Save Me From My Cell Phone

There is a new Window’s Phone commercial out with the catch slogan “A Phone to Save Us from Our Cell Phones.”  The commercial shows a man and his wife in a rather intimate scene and he doesn’t even notice his wife is wearing silky lingerie.

Add that slogan to the woman who fell into a shopping mall fountain because she was texting and not paying attention.  Add that to the millions of accidents on highways and roads where drivers have been texting and caused a serious accident.  Add that to state laws banning cellphone usage by drivers under the age of 18. 

From all accounts it appears we really do need to be saved from our phones.  But not with another cell phone!  Salvation from cell phone addiction (i.e., the crack-berry), texting while driving, and  falling into fountains because you’re not paying attention is not found in a simpler model with fewer apps and less digital distractions.

Salvation comes from turning it off.  Unplugging.  Putting it away.  Stop looking at it.  Maybe even letting it go forever.  What I call “Going Amish.”

I teach Millennial students everyday who can’t conceive living a minute of their young lives without a cellphone.  Putting their phone away, even for a 60 minute class period, is unthinkable and suffocating.  What if they miss a text?  What if they aren’t available when someone calls?  Anxiety and stress kicks in when the phone is in their backpack and not sitting on the desk in front of them.

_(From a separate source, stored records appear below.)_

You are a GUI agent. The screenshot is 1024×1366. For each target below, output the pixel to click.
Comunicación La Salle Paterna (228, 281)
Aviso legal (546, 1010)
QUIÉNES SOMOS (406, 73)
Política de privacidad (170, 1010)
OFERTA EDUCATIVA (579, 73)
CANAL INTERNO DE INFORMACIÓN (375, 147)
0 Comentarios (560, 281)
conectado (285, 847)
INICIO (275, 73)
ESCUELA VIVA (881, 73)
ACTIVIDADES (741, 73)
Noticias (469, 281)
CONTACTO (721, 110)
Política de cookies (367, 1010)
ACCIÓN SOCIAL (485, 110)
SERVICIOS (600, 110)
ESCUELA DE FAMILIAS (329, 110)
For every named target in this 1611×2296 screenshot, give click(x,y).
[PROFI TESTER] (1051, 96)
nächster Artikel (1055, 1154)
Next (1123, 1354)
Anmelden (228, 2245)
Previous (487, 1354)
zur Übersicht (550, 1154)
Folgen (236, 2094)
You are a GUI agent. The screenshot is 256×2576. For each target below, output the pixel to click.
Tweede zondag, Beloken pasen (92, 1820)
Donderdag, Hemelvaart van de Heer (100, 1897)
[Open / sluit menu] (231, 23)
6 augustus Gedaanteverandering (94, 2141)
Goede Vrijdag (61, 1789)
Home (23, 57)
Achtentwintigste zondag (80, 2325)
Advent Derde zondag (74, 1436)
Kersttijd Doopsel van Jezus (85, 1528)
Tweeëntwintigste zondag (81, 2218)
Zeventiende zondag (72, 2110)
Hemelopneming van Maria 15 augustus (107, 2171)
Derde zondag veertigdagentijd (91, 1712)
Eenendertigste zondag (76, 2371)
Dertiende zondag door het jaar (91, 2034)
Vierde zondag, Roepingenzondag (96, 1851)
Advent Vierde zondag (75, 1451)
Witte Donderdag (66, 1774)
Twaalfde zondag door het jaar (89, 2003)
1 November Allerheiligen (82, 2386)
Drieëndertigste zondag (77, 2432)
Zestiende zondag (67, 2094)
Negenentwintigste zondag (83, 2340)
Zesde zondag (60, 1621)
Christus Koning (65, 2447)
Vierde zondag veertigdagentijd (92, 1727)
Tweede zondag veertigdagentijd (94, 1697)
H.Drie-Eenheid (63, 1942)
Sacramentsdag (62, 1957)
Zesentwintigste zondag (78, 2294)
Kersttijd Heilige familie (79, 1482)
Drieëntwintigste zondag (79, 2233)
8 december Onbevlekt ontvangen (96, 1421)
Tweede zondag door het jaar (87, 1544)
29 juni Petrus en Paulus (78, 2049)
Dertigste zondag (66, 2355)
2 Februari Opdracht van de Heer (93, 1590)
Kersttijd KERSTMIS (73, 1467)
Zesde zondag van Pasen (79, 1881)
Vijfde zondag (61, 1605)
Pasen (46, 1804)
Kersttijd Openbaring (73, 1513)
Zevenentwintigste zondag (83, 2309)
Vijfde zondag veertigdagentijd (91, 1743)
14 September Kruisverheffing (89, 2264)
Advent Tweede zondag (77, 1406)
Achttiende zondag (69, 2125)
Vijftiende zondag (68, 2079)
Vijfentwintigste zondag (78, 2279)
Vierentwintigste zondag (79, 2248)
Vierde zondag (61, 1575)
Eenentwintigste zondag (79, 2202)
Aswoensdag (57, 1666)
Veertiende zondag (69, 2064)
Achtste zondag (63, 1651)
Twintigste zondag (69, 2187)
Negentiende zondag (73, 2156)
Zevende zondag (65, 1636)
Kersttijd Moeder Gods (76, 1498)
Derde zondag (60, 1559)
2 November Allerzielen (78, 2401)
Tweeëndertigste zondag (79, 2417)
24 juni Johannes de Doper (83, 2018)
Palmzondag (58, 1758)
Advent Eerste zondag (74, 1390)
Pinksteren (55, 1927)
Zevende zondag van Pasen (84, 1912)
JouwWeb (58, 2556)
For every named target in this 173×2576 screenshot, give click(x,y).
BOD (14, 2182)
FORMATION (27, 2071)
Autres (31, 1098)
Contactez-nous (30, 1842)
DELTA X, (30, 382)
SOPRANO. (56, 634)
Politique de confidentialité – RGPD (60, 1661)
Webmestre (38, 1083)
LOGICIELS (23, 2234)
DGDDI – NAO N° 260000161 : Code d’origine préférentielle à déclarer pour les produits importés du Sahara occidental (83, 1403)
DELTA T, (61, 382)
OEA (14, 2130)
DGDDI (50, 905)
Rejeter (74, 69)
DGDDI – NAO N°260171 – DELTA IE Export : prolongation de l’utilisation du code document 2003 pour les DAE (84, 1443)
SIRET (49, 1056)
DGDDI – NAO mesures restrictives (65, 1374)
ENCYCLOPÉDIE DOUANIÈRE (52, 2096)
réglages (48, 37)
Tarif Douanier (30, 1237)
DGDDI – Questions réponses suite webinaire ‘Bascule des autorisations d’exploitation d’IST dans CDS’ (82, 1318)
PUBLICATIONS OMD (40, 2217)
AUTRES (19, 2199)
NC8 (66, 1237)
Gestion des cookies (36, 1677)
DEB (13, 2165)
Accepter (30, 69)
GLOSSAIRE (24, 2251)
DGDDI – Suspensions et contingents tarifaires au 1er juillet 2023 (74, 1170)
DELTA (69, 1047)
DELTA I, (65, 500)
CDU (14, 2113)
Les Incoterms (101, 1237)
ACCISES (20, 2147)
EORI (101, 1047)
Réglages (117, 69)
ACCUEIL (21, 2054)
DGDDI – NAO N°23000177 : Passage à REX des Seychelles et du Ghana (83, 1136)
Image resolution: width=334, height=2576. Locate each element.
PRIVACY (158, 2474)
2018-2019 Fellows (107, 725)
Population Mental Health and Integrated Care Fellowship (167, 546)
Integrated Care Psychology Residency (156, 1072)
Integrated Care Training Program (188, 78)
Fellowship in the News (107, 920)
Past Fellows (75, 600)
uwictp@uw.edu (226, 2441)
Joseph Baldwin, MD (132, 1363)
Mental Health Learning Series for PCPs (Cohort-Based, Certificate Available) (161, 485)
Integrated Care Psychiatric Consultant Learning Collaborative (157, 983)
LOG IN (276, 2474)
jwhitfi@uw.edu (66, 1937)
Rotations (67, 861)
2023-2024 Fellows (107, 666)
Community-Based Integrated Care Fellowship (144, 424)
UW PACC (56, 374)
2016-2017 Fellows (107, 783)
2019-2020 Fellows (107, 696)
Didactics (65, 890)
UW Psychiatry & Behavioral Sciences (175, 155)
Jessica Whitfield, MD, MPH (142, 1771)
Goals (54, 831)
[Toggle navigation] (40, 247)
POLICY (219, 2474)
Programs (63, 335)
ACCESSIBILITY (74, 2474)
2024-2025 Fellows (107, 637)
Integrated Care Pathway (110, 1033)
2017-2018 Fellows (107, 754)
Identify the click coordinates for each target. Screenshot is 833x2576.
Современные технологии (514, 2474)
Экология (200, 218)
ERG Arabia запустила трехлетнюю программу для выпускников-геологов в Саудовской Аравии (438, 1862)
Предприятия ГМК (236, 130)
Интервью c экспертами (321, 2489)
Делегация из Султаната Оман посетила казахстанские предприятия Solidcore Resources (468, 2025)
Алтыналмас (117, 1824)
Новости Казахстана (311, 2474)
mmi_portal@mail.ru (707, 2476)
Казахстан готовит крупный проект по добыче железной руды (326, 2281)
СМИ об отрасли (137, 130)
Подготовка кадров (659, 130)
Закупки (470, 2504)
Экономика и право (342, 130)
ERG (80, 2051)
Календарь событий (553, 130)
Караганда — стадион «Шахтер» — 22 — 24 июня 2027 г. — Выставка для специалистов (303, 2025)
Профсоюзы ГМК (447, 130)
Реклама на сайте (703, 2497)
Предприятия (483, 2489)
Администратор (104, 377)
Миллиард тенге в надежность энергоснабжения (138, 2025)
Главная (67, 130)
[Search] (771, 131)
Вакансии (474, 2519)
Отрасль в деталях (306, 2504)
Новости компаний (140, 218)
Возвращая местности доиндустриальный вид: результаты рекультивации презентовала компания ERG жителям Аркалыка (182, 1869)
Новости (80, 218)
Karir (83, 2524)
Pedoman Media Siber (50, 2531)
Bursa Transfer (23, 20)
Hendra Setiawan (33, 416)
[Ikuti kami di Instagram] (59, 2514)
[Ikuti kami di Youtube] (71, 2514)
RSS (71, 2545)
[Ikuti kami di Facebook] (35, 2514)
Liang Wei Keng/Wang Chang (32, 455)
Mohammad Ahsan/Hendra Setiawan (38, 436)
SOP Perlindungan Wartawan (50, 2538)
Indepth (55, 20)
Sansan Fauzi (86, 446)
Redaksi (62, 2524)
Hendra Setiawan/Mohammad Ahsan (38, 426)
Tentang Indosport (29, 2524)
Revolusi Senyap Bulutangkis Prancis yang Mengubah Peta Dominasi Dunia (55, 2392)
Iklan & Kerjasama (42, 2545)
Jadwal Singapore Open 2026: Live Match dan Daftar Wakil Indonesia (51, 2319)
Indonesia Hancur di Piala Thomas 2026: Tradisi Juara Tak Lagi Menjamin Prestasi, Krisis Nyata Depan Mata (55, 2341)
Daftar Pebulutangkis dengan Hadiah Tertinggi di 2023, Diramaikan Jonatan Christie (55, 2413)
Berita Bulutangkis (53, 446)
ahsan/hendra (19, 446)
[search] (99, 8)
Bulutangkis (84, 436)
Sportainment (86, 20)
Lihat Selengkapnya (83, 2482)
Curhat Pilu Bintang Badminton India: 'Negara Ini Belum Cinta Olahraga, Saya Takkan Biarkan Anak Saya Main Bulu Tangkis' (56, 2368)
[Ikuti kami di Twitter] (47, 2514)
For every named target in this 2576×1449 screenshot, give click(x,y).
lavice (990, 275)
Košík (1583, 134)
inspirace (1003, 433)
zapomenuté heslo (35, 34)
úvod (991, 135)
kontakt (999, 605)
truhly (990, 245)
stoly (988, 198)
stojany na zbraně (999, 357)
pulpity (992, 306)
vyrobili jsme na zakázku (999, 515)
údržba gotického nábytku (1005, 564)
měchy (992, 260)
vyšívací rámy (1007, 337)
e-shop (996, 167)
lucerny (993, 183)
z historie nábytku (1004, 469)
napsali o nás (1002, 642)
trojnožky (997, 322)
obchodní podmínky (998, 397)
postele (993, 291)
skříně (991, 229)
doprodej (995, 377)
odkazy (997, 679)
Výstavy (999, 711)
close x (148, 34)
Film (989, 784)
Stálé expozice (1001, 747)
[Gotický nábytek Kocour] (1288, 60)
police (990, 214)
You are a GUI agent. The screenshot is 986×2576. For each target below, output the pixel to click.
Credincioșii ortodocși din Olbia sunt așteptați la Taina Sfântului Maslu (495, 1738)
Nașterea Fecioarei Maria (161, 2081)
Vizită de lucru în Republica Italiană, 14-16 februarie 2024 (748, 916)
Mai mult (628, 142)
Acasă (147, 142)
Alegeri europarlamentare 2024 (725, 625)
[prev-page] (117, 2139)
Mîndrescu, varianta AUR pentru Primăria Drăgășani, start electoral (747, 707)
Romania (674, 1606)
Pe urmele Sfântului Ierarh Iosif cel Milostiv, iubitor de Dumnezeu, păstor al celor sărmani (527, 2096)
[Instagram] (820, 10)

Studies have found that Millennials and their younger siblings the iGens are losing between 1-2 hours of sleep every night because of their cell phone.  Apparently they keep the phones on all night long lying right next to their ears.  As texts come in and out, they stay awake and never really fall into deep sleep ( or REM).  This finding has been loosely linked to adolescent obesity, depression, early sexual activity, early drug abuse, self-mutilation and eating disorders.

I primarily teach students who are considering Christian ministry.  I overheard a student in the hallways say they couldn’t go on an international mission trip because they wouldn’t have access to their cellphone.  I’m still not sure if they were joking or serious.  But in the discussion, I heard the girl say she could not leave home to serve in a developing country because they wouldn’t cell phone access for the 2 week period.  Is that really what it has come to?

Maybe the people at Windows have it right.  We really do need to be saved from our phones.